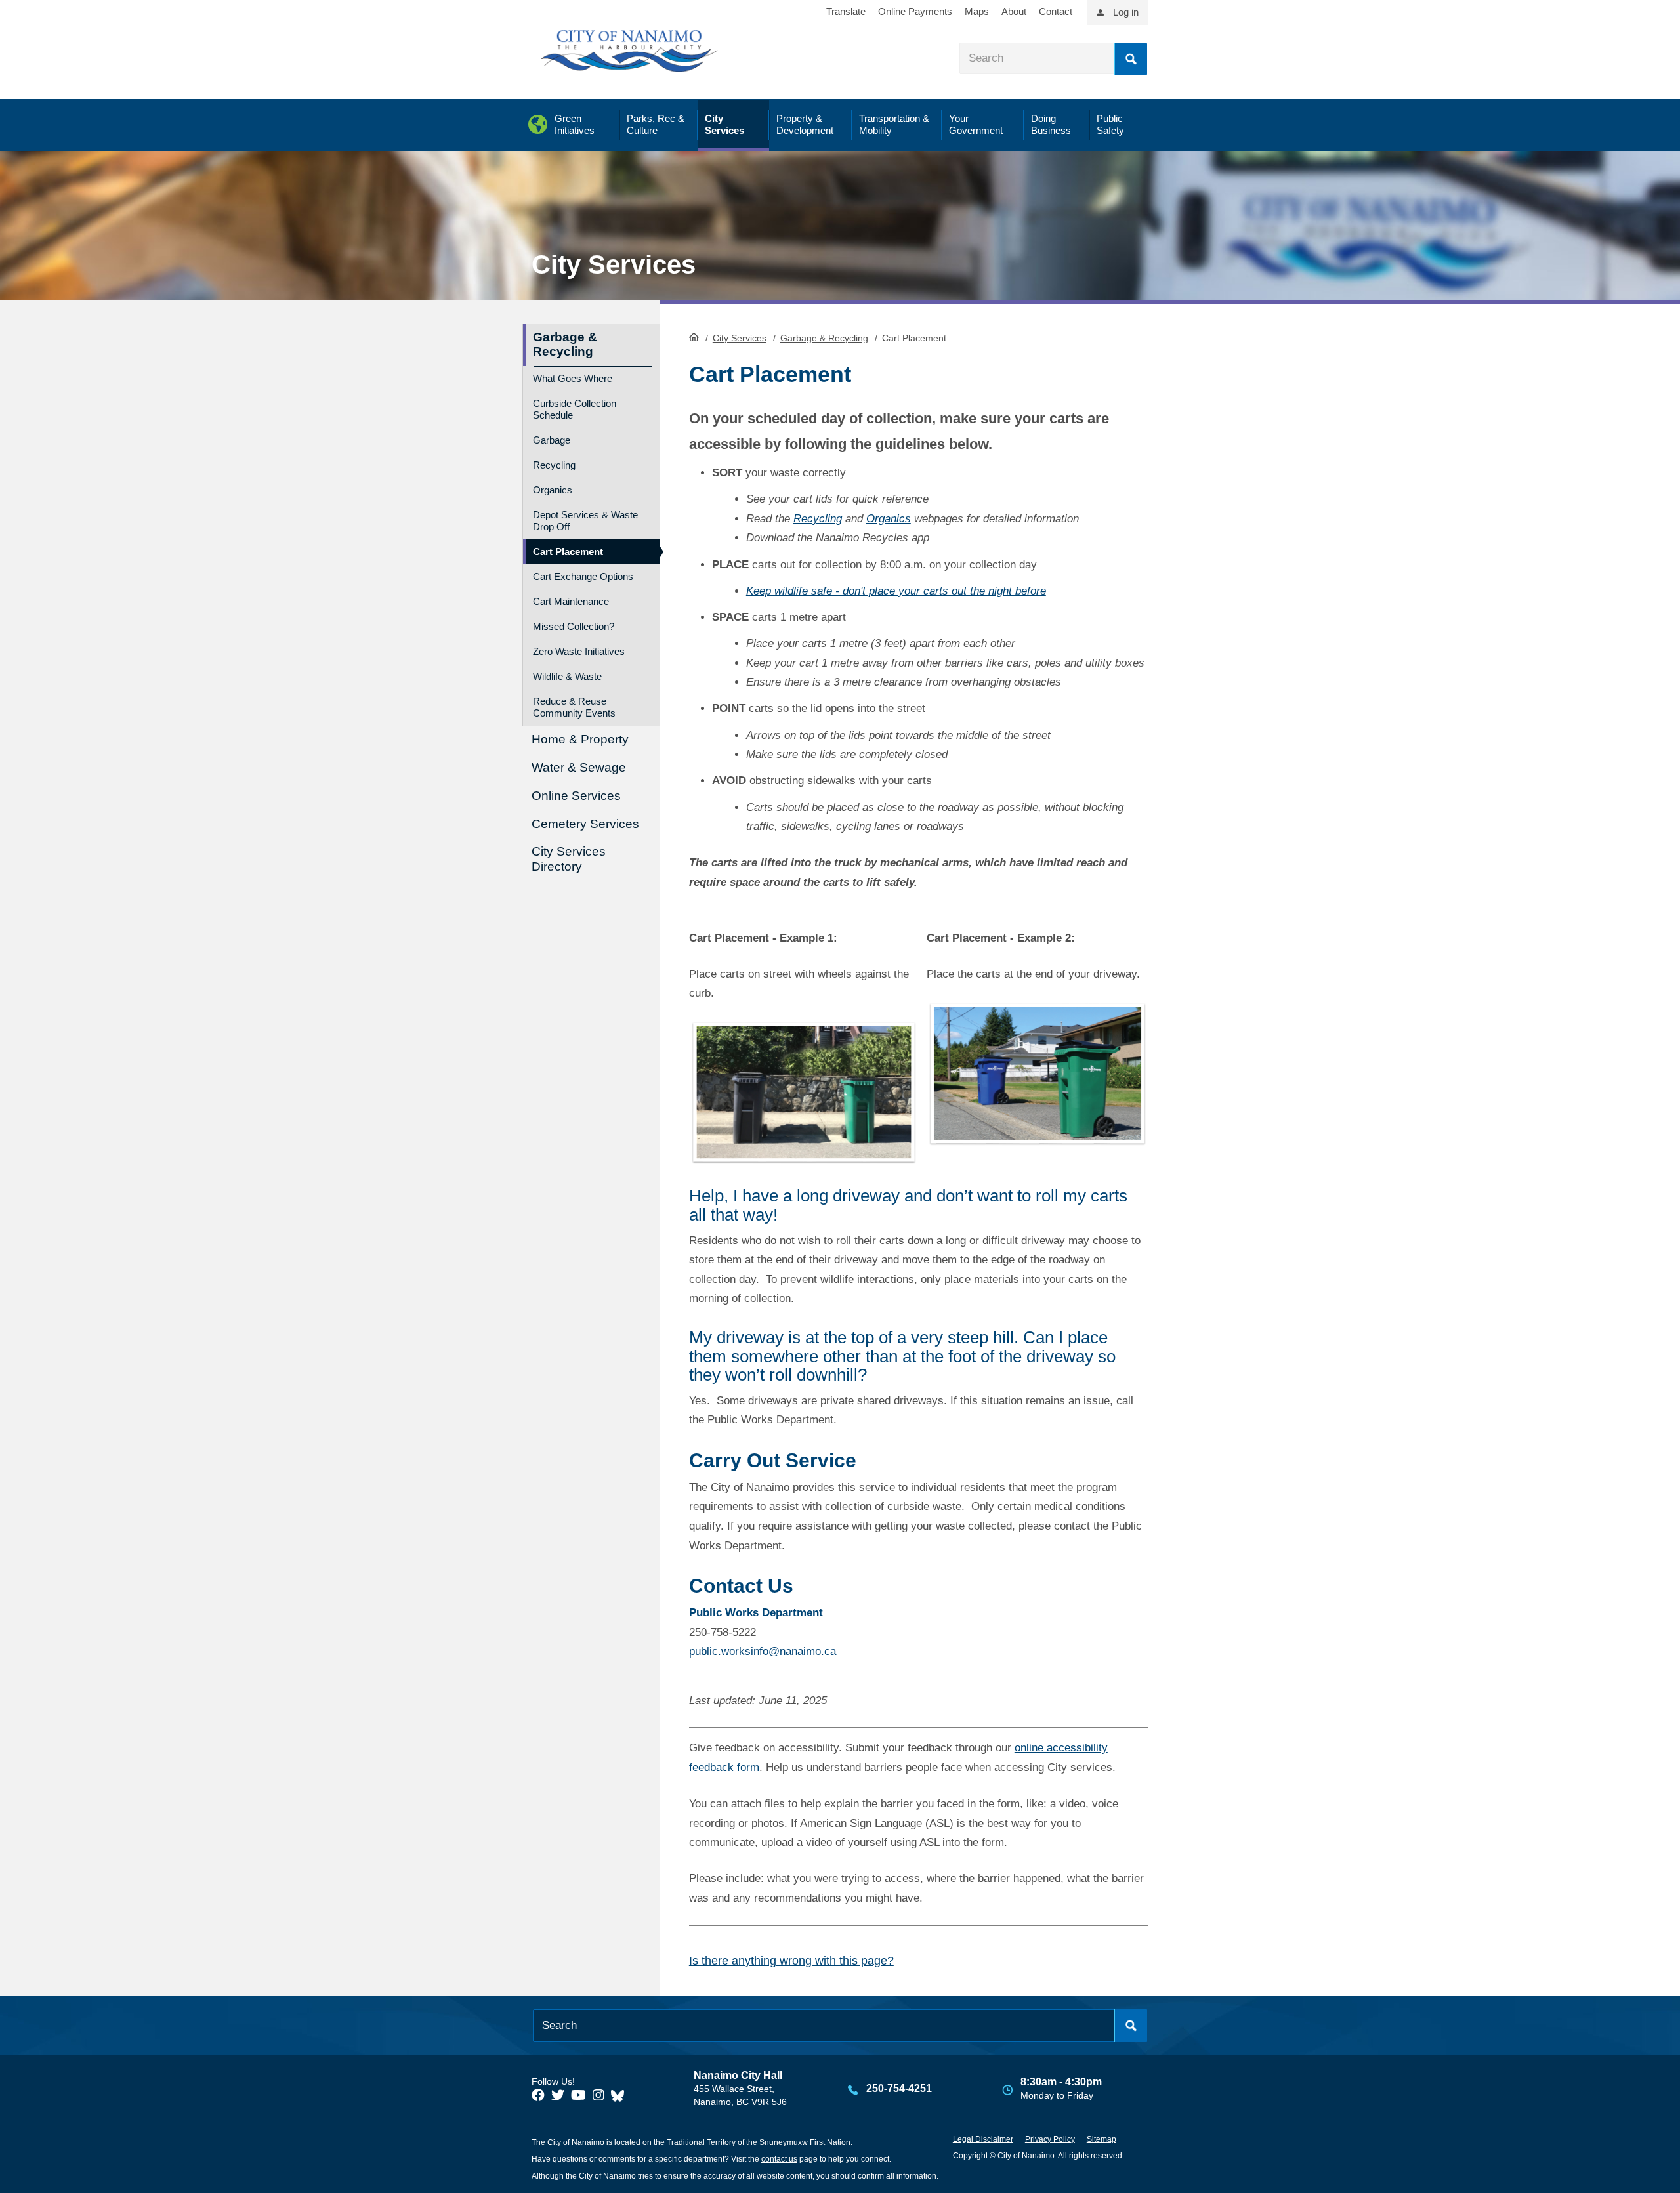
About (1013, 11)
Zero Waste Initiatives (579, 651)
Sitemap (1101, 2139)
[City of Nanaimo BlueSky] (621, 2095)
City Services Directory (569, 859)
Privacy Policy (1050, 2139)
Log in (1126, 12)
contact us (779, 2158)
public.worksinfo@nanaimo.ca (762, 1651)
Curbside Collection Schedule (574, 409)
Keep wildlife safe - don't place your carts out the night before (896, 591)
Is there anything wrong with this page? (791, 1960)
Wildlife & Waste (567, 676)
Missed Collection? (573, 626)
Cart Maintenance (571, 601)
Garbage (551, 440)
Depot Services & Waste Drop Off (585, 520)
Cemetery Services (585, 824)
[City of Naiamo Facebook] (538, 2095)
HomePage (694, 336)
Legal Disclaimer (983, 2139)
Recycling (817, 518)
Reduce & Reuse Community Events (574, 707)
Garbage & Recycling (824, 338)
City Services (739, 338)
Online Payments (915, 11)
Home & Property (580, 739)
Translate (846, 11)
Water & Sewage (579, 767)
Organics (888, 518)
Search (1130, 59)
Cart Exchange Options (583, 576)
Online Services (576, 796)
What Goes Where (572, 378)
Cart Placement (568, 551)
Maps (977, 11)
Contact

○ ○ ○ ○

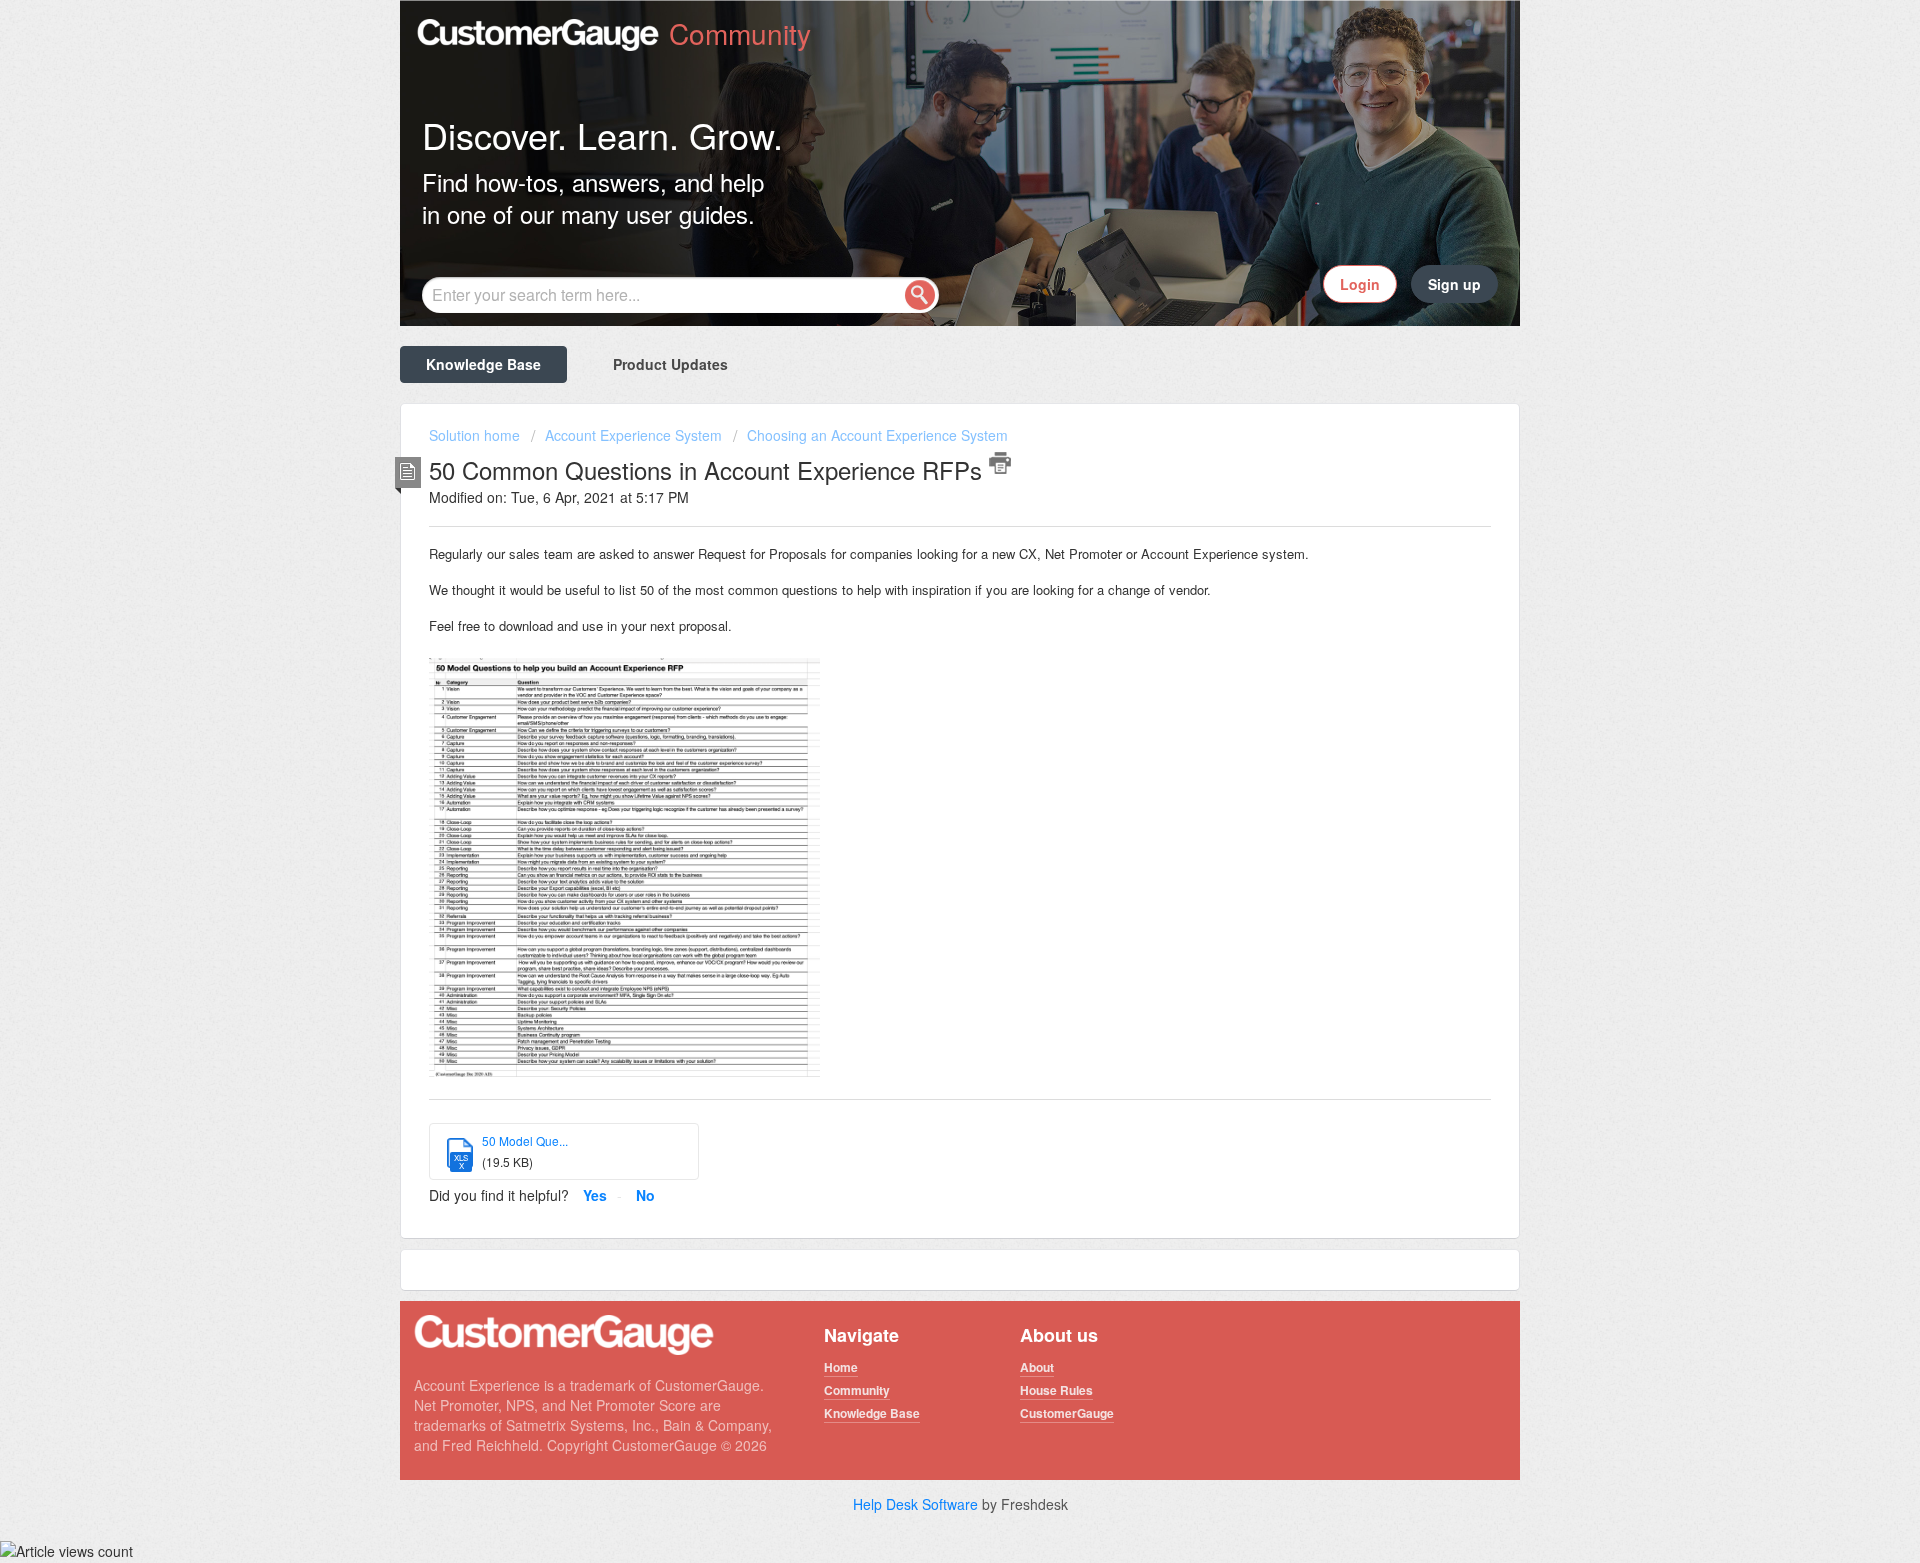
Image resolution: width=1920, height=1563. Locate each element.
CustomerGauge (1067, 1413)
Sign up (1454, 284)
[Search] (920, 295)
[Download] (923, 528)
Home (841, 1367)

○ ○ ○ ○

*WORK INSTRUCTIONS*. Among the entries above, the line containing "About (1013, 11)", the line containing "Depot Services & Waste Drop Off (585, 520)", and all lines between them are to be restated word for word; nothing else belongs in the reply.

*YOUR RESPONSE*.
About (1013, 11)
Zero Waste Initiatives (579, 651)
Sitemap (1101, 2139)
[City of Nanaimo BlueSky] (621, 2095)
City Services Directory (569, 859)
Privacy Policy (1050, 2139)
Log in (1126, 12)
contact us (779, 2158)
public.worksinfo@nanaimo.ca (762, 1651)
Curbside Collection Schedule (574, 409)
Keep wildlife safe - don't place your carts out the night before (896, 591)
Is there anything wrong with this page? (791, 1960)
Wildlife & Waste (567, 676)
Missed Collection? (573, 626)
Cart Maintenance (571, 601)
Garbage (551, 440)
Depot Services & Waste Drop Off (585, 520)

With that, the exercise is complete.